# CHALLENGE:
Could you copy the entire listing below line for line, keeping every character unchanged?
══ PROVIDED DATA
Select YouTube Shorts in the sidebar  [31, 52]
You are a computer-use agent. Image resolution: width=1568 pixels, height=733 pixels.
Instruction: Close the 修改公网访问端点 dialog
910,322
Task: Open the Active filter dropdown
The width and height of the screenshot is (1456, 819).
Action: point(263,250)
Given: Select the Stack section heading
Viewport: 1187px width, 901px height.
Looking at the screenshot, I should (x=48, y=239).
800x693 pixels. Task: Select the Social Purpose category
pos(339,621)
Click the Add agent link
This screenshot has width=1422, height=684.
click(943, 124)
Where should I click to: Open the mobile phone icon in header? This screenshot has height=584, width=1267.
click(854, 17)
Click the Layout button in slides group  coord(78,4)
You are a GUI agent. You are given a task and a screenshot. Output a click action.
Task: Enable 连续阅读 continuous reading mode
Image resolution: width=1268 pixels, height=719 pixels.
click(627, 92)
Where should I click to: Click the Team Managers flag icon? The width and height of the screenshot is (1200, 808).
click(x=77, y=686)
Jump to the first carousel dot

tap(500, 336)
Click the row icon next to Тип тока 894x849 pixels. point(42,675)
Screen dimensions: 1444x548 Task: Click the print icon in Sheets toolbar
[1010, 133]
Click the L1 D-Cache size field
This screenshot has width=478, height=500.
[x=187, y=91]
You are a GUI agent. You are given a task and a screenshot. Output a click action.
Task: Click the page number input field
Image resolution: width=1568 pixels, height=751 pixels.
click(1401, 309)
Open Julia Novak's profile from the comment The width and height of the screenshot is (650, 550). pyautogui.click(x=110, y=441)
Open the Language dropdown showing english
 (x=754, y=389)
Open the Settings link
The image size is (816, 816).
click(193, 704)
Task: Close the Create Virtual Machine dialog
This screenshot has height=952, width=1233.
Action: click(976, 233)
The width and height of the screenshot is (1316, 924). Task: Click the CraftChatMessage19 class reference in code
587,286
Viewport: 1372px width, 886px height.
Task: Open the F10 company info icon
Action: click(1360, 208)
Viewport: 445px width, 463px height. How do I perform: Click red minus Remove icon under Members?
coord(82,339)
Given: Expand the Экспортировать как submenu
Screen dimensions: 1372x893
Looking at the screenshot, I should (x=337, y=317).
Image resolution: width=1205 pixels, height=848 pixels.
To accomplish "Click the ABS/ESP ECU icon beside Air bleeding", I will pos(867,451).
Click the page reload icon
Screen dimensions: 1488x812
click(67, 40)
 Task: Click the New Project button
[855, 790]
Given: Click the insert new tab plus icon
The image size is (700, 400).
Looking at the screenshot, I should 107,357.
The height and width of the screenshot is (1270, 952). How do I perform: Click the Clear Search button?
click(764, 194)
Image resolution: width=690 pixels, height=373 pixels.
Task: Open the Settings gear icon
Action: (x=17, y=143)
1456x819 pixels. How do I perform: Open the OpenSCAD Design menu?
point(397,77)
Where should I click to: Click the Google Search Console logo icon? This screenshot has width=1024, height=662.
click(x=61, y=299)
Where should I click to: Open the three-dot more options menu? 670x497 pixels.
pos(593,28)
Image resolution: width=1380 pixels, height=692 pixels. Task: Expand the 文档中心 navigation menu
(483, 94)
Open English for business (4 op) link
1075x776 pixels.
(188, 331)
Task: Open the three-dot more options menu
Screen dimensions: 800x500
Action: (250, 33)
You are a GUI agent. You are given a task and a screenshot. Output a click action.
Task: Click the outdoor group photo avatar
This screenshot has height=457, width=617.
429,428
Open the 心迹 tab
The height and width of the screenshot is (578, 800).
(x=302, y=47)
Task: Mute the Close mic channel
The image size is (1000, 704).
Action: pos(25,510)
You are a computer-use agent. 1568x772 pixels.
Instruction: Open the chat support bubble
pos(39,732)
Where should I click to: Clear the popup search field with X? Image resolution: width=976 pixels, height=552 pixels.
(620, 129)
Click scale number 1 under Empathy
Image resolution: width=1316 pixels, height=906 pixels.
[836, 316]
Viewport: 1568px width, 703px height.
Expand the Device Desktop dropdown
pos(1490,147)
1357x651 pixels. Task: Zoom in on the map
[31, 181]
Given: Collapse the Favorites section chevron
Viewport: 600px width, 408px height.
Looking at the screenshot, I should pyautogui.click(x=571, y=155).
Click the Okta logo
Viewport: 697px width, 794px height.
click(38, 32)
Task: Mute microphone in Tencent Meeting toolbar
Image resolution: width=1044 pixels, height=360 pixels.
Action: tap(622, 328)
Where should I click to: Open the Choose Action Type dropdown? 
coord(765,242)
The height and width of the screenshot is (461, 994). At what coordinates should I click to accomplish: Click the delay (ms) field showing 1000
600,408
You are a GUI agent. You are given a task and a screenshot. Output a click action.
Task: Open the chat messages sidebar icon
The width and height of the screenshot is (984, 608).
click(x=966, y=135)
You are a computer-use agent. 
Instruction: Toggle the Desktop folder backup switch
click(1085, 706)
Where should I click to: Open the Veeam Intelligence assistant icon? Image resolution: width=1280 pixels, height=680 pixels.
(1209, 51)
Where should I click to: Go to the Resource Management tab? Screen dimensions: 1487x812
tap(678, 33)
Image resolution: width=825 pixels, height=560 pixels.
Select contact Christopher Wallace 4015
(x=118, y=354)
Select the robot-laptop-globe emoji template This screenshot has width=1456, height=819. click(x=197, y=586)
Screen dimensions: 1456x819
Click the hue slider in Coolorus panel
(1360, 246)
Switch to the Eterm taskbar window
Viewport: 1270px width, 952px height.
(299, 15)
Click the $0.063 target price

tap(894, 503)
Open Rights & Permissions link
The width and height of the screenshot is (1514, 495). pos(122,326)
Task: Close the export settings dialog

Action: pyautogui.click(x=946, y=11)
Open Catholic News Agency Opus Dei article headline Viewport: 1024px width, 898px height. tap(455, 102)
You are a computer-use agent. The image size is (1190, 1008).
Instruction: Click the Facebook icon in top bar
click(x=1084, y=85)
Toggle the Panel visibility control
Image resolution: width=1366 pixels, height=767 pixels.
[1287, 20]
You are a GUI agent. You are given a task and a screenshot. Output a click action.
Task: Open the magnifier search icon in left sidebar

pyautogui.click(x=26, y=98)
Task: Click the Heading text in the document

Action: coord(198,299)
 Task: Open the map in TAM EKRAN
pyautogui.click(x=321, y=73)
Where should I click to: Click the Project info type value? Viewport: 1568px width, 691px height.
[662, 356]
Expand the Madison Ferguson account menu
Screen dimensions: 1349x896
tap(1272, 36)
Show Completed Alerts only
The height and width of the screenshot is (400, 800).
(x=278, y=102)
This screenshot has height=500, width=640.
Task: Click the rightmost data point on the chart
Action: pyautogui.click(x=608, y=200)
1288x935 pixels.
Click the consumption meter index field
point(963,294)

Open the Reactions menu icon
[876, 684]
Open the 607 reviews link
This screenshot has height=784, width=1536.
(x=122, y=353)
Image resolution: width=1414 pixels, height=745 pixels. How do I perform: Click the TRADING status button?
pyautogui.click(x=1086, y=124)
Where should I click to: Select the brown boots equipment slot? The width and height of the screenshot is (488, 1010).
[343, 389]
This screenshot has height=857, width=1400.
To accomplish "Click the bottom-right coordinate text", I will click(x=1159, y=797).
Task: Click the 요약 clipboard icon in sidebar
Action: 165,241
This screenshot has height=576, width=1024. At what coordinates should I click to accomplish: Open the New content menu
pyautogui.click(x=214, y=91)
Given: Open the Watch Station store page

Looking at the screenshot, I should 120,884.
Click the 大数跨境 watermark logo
════
# EXERCISE SOLUTION:
Select YouTube Shorts in the sidebar  [31, 52]
You are a computer-use agent. Image resolution: width=1568 pixels, height=733 pixels.
Instruction: Close the 修改公网访问端点 dialog
910,322
Task: Open the Active filter dropdown
The width and height of the screenshot is (1456, 819).
Action: point(263,250)
Given: Select the Stack section heading
Viewport: 1187px width, 901px height.
Looking at the screenshot, I should (x=48, y=239).
800x693 pixels. Task: Select the Social Purpose category
pos(339,621)
Click the Add agent link
This screenshot has width=1422, height=684.
click(943, 124)
Where should I click to: Open the mobile phone icon in header? This screenshot has height=584, width=1267.
click(854, 17)
Click the Layout button in slides group  coord(78,4)
You are a GUI agent. You are given a task and a screenshot. Output a click action.
Task: Enable 连续阅读 continuous reading mode
Image resolution: width=1268 pixels, height=719 pixels.
click(627, 92)
Where should I click to: Click the Team Managers flag icon? The width and height of the screenshot is (1200, 808).
click(x=77, y=686)
Jump to the first carousel dot

tap(500, 336)
Click the row icon next to Тип тока 894x849 pixels. point(42,675)
Screen dimensions: 1444x548 Task: Click the print icon in Sheets toolbar
[1010, 133]
Click the L1 D-Cache size field
This screenshot has width=478, height=500.
[x=187, y=91]
You are a GUI agent. You are given a task and a screenshot. Output a click action.
Task: Click the page number input field
Image resolution: width=1568 pixels, height=751 pixels.
click(1401, 309)
Open Julia Novak's profile from the comment The width and height of the screenshot is (650, 550). pyautogui.click(x=110, y=441)
Open the Language dropdown showing english
 (x=754, y=389)
Open the Settings link
The image size is (816, 816).
click(193, 704)
Task: Close the Create Virtual Machine dialog
This screenshot has height=952, width=1233.
Action: click(976, 233)
The width and height of the screenshot is (1316, 924). Task: Click the CraftChatMessage19 class reference in code
587,286
Viewport: 1372px width, 886px height.
Task: Open the F10 company info icon
Action: click(1360, 208)
Viewport: 445px width, 463px height. How do I perform: Click red minus Remove icon under Members?
coord(82,339)
Given: Expand the Экспортировать как submenu
Screen dimensions: 1372x893
Looking at the screenshot, I should (x=337, y=317).
Image resolution: width=1205 pixels, height=848 pixels.
To accomplish "Click the ABS/ESP ECU icon beside Air bleeding", I will pos(867,451).
Click the page reload icon
Screen dimensions: 1488x812
click(67, 40)
 Task: Click the New Project button
[855, 790]
Given: Click the insert new tab plus icon
The image size is (700, 400).
Looking at the screenshot, I should 107,357.
The height and width of the screenshot is (1270, 952). How do I perform: Click the Clear Search button?
click(764, 194)
Image resolution: width=690 pixels, height=373 pixels.
Task: Open the Settings gear icon
Action: (x=17, y=143)
1456x819 pixels. How do I perform: Open the OpenSCAD Design menu?
point(397,77)
Where should I click to: Click the Google Search Console logo icon? This screenshot has width=1024, height=662.
click(x=61, y=299)
Where should I click to: Open the three-dot more options menu? 670x497 pixels.
pos(593,28)
Image resolution: width=1380 pixels, height=692 pixels. Task: Expand the 文档中心 navigation menu
(483, 94)
Open English for business (4 op) link
1075x776 pixels.
(188, 331)
Task: Open the three-dot more options menu
Screen dimensions: 800x500
Action: (250, 33)
You are a GUI agent. You are given a task and a screenshot. Output a click action.
Task: Click the outdoor group photo avatar
This screenshot has height=457, width=617.
429,428
Open the 心迹 tab
The height and width of the screenshot is (578, 800).
(x=302, y=47)
Task: Mute the Close mic channel
The image size is (1000, 704).
Action: pos(25,510)
You are a computer-use agent. 1568x772 pixels.
Instruction: Open the chat support bubble
pos(39,732)
Where should I click to: Clear the popup search field with X? Image resolution: width=976 pixels, height=552 pixels.
(620, 129)
Click scale number 1 under Empathy
Image resolution: width=1316 pixels, height=906 pixels.
[836, 316]
Viewport: 1568px width, 703px height.
Expand the Device Desktop dropdown
pos(1490,147)
1357x651 pixels. Task: Zoom in on the map
[31, 181]
Given: Collapse the Favorites section chevron
Viewport: 600px width, 408px height.
Looking at the screenshot, I should pyautogui.click(x=571, y=155).
Click the Okta logo
Viewport: 697px width, 794px height.
click(38, 32)
Task: Mute microphone in Tencent Meeting toolbar
Image resolution: width=1044 pixels, height=360 pixels.
Action: tap(622, 328)
Where should I click to: Open the Choose Action Type dropdown? 
coord(765,242)
The height and width of the screenshot is (461, 994). At what coordinates should I click to accomplish: Click the delay (ms) field showing 1000
600,408
You are a GUI agent. You are given a task and a screenshot. Output a click action.
Task: Open the chat messages sidebar icon
The width and height of the screenshot is (984, 608).
click(x=966, y=135)
You are a computer-use agent. 
Instruction: Toggle the Desktop folder backup switch
click(1085, 706)
Where should I click to: Open the Veeam Intelligence assistant icon? Image resolution: width=1280 pixels, height=680 pixels.
(1209, 51)
Where should I click to: Go to the Resource Management tab? Screen dimensions: 1487x812
tap(678, 33)
Image resolution: width=825 pixels, height=560 pixels.
Select contact Christopher Wallace 4015
(x=118, y=354)
Select the robot-laptop-globe emoji template This screenshot has width=1456, height=819. click(x=197, y=586)
Screen dimensions: 1456x819
Click the hue slider in Coolorus panel
(1360, 246)
Switch to the Eterm taskbar window
Viewport: 1270px width, 952px height.
(299, 15)
Click the $0.063 target price

tap(894, 503)
Open Rights & Permissions link
The width and height of the screenshot is (1514, 495). pos(122,326)
Task: Close the export settings dialog

Action: pyautogui.click(x=946, y=11)
Open Catholic News Agency Opus Dei article headline Viewport: 1024px width, 898px height. tap(455, 102)
You are a computer-use agent. The image size is (1190, 1008).
Instruction: Click the Facebook icon in top bar
click(x=1084, y=85)
Toggle the Panel visibility control
Image resolution: width=1366 pixels, height=767 pixels.
[1287, 20]
You are a GUI agent. You are given a task and a screenshot. Output a click action.
Task: Open the magnifier search icon in left sidebar

pyautogui.click(x=26, y=98)
Task: Click the Heading text in the document

Action: coord(198,299)
 Task: Open the map in TAM EKRAN
pyautogui.click(x=321, y=73)
Where should I click to: Click the Project info type value? Viewport: 1568px width, 691px height.
[662, 356]
Expand the Madison Ferguson account menu
Screen dimensions: 1349x896
tap(1272, 36)
Show Completed Alerts only
The height and width of the screenshot is (400, 800).
(x=278, y=102)
This screenshot has height=500, width=640.
Task: Click the rightmost data point on the chart
Action: pyautogui.click(x=608, y=200)
1288x935 pixels.
Click the consumption meter index field
point(963,294)

Open the Reactions menu icon
[876, 684]
Open the 607 reviews link
This screenshot has height=784, width=1536.
(x=122, y=353)
Image resolution: width=1414 pixels, height=745 pixels. How do I perform: Click the TRADING status button?
pyautogui.click(x=1086, y=124)
Where should I click to: Select the brown boots equipment slot? The width and height of the screenshot is (488, 1010).
[343, 389]
This screenshot has height=857, width=1400.
To accomplish "Click the bottom-right coordinate text", I will click(x=1159, y=797).
Task: Click the 요약 clipboard icon in sidebar
Action: 165,241
This screenshot has height=576, width=1024. At what coordinates should I click to accomplish: Open the New content menu
pyautogui.click(x=214, y=91)
Given: Open the Watch Station store page

Looking at the screenshot, I should 120,884.
Click the 大数跨境 watermark logo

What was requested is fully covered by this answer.